EN GÜZEL TÜRK KADINI
Çocuklarına, İngiliz, Fransız ve Alman hocalardan eğitim aldırmış. (...) Harikulade gözleri, anlamlı dolgun dudakları olan bu çok güzel kız, tanıştığım anda üzerimde şaşılacak bir etki bırakmıştı. Annesiyle gelmişti.
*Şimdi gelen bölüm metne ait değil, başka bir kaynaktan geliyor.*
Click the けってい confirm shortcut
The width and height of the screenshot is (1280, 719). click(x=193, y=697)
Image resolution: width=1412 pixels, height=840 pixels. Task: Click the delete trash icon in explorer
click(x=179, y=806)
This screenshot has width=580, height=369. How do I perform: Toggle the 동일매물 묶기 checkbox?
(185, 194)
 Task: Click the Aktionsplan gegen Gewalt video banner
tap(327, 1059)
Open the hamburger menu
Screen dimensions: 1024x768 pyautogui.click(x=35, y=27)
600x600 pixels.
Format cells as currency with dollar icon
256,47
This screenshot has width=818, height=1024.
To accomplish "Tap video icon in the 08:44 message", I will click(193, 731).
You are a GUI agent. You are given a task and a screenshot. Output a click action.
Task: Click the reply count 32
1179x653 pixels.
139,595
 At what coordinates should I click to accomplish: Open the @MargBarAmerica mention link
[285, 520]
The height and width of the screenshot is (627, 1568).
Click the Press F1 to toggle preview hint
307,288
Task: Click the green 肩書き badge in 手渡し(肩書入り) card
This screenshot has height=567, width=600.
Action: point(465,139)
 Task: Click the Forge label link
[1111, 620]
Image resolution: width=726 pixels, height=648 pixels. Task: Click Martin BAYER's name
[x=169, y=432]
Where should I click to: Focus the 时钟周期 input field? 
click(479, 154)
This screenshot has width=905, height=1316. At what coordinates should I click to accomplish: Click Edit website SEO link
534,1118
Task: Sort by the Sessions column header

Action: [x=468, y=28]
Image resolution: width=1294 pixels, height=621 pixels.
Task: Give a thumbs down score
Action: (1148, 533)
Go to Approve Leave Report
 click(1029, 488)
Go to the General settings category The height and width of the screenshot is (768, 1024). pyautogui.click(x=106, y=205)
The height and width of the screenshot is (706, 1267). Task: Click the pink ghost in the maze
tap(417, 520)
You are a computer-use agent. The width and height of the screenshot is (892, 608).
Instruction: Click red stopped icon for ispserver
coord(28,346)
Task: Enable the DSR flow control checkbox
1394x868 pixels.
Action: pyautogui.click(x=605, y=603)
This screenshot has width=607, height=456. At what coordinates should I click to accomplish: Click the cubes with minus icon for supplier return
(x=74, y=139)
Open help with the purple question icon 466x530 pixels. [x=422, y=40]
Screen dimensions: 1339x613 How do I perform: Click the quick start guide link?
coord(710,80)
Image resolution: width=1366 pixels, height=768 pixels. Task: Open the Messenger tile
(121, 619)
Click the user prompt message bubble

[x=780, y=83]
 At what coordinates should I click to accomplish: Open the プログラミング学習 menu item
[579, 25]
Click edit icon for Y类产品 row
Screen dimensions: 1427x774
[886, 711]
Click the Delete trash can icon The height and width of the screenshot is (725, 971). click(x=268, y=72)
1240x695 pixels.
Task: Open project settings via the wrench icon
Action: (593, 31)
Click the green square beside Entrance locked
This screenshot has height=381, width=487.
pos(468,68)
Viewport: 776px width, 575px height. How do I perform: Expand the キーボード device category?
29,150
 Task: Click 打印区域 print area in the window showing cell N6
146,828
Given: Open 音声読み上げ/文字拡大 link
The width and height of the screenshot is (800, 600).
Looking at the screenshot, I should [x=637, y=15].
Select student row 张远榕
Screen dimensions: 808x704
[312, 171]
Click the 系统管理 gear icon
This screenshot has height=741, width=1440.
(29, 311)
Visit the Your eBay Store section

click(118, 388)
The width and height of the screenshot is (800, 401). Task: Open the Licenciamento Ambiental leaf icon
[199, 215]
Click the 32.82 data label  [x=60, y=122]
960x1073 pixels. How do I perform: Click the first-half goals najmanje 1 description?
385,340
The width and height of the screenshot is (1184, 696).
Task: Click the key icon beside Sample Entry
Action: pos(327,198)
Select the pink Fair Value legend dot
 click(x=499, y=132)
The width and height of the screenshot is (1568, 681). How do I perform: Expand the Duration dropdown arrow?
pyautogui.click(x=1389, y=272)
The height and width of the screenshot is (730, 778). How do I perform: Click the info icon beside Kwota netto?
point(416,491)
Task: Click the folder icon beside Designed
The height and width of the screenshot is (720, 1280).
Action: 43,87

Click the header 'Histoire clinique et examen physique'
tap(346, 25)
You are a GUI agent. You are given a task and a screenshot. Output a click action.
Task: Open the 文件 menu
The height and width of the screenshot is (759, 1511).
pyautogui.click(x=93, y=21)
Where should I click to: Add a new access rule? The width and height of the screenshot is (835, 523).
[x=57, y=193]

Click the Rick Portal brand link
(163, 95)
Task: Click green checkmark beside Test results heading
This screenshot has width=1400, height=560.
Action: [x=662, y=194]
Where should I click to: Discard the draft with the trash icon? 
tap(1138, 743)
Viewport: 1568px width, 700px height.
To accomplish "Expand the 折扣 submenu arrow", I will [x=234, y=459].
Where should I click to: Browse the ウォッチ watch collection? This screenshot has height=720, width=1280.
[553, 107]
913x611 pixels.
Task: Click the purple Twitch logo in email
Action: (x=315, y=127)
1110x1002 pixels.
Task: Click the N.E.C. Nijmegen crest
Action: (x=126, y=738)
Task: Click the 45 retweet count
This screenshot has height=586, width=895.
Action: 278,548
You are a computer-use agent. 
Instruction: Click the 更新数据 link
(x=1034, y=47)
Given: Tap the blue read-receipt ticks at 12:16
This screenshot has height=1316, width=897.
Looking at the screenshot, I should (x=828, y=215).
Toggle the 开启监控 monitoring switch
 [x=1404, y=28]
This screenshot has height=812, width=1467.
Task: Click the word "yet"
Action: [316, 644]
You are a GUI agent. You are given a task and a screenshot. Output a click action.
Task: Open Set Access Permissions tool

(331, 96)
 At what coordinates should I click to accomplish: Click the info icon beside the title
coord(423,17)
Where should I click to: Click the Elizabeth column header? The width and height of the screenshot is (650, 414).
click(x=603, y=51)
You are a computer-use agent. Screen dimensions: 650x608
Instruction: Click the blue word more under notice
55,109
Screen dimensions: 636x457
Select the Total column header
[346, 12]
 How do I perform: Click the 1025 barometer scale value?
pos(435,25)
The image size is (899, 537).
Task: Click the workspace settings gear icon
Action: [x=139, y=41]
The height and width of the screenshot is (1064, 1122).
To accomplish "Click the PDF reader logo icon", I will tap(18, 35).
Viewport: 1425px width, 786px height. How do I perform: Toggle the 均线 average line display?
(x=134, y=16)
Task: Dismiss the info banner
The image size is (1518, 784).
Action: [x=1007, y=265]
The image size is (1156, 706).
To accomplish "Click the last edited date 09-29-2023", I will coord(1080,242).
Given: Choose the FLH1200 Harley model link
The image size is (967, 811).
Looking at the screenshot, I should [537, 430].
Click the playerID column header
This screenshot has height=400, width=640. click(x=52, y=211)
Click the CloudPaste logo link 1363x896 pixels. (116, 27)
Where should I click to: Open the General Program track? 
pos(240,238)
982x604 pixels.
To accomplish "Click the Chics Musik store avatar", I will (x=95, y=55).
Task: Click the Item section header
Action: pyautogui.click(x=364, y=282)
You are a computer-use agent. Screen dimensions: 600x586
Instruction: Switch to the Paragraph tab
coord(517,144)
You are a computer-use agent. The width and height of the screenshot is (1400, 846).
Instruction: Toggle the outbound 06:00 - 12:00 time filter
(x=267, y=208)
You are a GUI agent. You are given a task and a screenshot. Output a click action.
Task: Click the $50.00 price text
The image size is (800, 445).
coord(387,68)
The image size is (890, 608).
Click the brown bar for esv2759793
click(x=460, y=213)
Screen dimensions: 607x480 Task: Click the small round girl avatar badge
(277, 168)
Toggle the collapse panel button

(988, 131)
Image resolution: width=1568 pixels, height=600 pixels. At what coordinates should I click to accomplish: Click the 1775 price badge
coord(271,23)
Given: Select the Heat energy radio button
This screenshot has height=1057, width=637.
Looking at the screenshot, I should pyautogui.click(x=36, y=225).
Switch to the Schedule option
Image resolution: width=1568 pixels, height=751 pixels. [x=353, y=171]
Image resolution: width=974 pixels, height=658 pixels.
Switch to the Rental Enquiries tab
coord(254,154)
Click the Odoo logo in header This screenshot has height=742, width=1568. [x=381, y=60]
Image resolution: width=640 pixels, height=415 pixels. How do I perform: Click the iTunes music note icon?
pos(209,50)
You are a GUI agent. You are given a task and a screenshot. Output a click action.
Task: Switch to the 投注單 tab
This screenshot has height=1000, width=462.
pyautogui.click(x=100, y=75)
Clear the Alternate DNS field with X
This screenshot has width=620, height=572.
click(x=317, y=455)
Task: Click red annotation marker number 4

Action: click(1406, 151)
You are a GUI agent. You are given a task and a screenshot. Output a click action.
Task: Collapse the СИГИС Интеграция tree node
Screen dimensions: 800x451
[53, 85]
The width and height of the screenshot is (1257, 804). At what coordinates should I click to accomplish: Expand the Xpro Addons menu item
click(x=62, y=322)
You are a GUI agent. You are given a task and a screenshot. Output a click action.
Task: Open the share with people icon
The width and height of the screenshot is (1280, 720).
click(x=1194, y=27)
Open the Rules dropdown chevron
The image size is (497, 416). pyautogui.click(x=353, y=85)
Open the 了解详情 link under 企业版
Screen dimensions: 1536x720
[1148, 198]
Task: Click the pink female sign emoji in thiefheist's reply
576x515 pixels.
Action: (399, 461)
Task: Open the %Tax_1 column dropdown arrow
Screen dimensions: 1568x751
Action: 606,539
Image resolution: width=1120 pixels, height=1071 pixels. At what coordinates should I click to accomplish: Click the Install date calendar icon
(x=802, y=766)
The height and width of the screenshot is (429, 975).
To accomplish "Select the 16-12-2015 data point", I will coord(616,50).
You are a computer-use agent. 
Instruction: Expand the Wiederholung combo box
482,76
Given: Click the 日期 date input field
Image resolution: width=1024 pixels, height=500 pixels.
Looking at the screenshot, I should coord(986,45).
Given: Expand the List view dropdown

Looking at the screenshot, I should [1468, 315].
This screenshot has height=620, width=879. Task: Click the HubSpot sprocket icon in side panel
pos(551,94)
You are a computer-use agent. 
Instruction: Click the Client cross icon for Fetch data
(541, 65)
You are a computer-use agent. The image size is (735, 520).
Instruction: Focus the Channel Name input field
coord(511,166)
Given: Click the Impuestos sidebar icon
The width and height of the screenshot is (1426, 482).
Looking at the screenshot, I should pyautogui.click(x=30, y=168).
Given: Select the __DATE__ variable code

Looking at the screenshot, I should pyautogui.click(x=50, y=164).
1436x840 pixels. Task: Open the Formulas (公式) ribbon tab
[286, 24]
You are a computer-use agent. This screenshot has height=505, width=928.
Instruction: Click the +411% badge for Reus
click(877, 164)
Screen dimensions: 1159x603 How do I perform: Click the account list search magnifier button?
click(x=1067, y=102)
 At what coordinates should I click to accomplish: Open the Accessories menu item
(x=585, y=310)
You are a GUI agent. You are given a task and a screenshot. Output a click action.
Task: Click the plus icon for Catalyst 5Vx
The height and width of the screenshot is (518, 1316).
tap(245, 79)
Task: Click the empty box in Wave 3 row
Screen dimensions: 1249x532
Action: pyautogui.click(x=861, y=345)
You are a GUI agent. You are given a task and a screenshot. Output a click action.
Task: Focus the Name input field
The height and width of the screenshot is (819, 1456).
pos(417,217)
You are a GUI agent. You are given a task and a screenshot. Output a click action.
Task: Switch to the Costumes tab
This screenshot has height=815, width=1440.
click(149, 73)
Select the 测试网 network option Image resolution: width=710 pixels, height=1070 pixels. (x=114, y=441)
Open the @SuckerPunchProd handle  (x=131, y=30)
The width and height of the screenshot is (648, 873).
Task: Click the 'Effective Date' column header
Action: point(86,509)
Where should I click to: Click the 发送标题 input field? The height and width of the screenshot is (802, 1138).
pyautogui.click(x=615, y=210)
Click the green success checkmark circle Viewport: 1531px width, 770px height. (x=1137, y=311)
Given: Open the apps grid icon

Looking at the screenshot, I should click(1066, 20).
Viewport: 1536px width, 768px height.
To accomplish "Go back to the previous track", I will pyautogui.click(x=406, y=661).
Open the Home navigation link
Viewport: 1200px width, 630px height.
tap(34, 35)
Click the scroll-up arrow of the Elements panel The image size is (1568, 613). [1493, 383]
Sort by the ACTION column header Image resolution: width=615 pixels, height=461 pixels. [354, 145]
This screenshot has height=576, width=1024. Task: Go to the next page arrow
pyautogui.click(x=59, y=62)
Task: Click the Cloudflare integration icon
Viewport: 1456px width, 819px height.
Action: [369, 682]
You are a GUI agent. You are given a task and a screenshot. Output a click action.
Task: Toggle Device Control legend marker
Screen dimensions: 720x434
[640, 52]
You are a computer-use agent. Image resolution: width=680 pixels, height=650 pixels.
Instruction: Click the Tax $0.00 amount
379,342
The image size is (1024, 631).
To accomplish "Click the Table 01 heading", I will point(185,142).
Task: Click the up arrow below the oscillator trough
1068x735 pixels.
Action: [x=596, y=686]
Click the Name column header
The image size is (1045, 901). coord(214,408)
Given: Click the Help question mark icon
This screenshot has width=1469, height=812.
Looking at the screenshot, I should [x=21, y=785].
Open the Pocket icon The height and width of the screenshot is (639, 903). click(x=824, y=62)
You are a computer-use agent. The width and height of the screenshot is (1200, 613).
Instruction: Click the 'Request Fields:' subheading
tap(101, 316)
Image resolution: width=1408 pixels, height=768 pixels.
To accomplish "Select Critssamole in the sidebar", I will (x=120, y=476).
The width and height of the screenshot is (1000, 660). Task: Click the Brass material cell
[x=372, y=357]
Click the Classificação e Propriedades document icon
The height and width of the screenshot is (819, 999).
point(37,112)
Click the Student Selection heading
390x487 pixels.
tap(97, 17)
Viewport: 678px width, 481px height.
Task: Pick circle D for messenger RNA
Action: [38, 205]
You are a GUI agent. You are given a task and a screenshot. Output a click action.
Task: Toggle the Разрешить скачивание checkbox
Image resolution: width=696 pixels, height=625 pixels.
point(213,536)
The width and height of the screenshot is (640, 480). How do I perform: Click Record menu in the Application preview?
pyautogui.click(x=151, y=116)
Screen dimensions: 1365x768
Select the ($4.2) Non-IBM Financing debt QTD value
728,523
Neredeyse Murillo'nun Madonna'sına benzeyen annesi hayatımda gördüğüm en güzel Türk kadınıydı. Latife'ye piyano dersi vermemi rica etmek üzere gelmişlerdi... Kendisinden bana bir şeyler çalmasını istedim, Beethoven'ın Ay Işığı Sonatı'nın muhteşem 'adagio'sunu çalmaya başlayınca şaşkınlığım arttı. Sunumu ve kavrayışı hayret vericiydi. (...) Akıcı ve hatasız bir Almanca konuşuyordu, büyük yazarlarımıza hayrandı; bu olağanüstü yetenekli çocuk Faust'un birinci bölümünü ezbere söyleyebiliyordu. Bach'ın Fügler'ini ne kadar net ve güzel çaldığını özellikle anımsıyorum. Kaybedilen savaştan sonra Almanya'da Latife'nin Yunanlılar'a karşı zafer kazanarak İzmir'i işgalden kurtaran ve Anadolu'yu işgalcilerden geri alarak yeni bir Türk devleti kuran Mustafa Kemal Paşa'yla evlendiğini gazetelerden okuduğumda nasıl da şaşırmıştım.
AJANLIK TEKLİFİ
(...) Bu güzel ve kısa rüyadan sonra evliliğin neden sona erdiği benim bilgim dışında; ama tahmin edebiliyorum, çok özel, aynı derece güçlü bu iki özel insan, sonunda ayrılmak zorunda kalmışlar." Anna Grosser Rilke anılarında, "Türkiye'de başımdan geçen en can sıkıcı olay" diyerek, huzurunda konser verdiği Sultan II. Abdülhamid'in daha sonra kendisine ajanlık teklif ettiğini de aktardı.